祖母の怒りポイント

 祖母を連れて、ショッピングモールに出かけた時のこと。

 今のスーパーやショッピングモールって、バーコードを読み込むのは店員さんだけど、支払いはセルフ。機械で「支払い方法」を選んで、自分で入金(もしくはカード支払い)するシステム。

 祖母はプリペイドカードを使って、支払いしようとした。


 ところがチャージ残高が足りなくて、

「チャージ・支払い」の欄が、

「チャージしてからカードで支払う」「残りを現金で支払う」

っていう新たな選択肢が出てきたために、滅茶苦茶混乱。

 なので私が代わりに「チャージしてカードを支払う」って押したんです。そしたらカードを1回読み込んだだけで、チャージと支払いが出来たのですが。


 おばあちゃん、






「前はそうじゃなかった!」


 って、おこ。

 おばあちゃんの記憶では、


①別の機械でカードにチャージ

②レジに行って使う


 っていう手順だったのに、レジで1度で済むとは何事か! と、ずーっとぷりぷり怒ってました。
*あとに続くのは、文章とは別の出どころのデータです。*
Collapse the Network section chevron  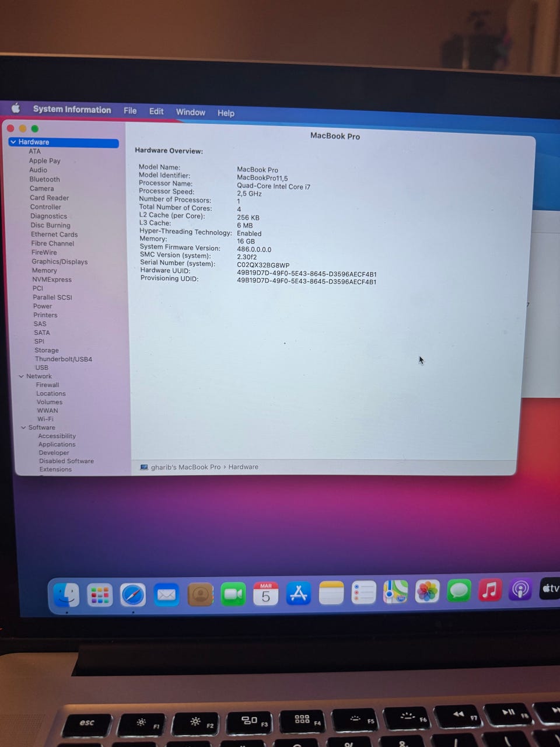pyautogui.click(x=21, y=376)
 多分今回の私たちのように、「チャージ残高が足りなくてレジであたふたする」人間が多かったから出来た選択肢だと思うけれど……。


 後で母に話すと、







「おばあちゃんね……自分の断りなく社会が変わるのが嫌なんだって」

「老人って、記憶と違うことが起きるとすごく怒るんだって……」


 って言葉が返ってきた。後者はともかく前者がすげぇ理屈。





 でも、昔は現金渡して支払うだけで済んでいたのが、今は支払い方法まで多様化してしまって。

 レジ行ってお金払うっていう単純な作業が複雑な作業になってるな、って思います。

 こうも目まぐるしく変わっては、どんどん取り残されて外に出たく無くなるご老人、いるんじゃないかしら。
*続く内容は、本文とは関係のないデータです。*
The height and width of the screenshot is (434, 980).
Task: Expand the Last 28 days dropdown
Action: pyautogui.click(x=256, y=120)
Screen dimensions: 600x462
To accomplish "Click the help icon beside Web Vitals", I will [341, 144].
 スマホみたいに、「らくらく支払い」コースみたいな、単純化されたものが出来たらいいのに。あるいは一台でもいいから、レジ打ちの人が全部する奴が残っていたらいいのに。

 いつかのコンビニのおばあちゃんを思い出しながら、「もうちっと何か工夫できないかなあ」と思う今日この頃。



 そして祖母と別れた私と母は、その足で別のスーパーに向かったのだけど。

 そこはショッピングカートにレジの機械がついていて、自分たちで商品のバーコードを読み込む奴が出来ていた……。更に目まぐるしく変わってる……。

 バーコード読み込むのに四苦八苦したけど、楽しかったです(笑)。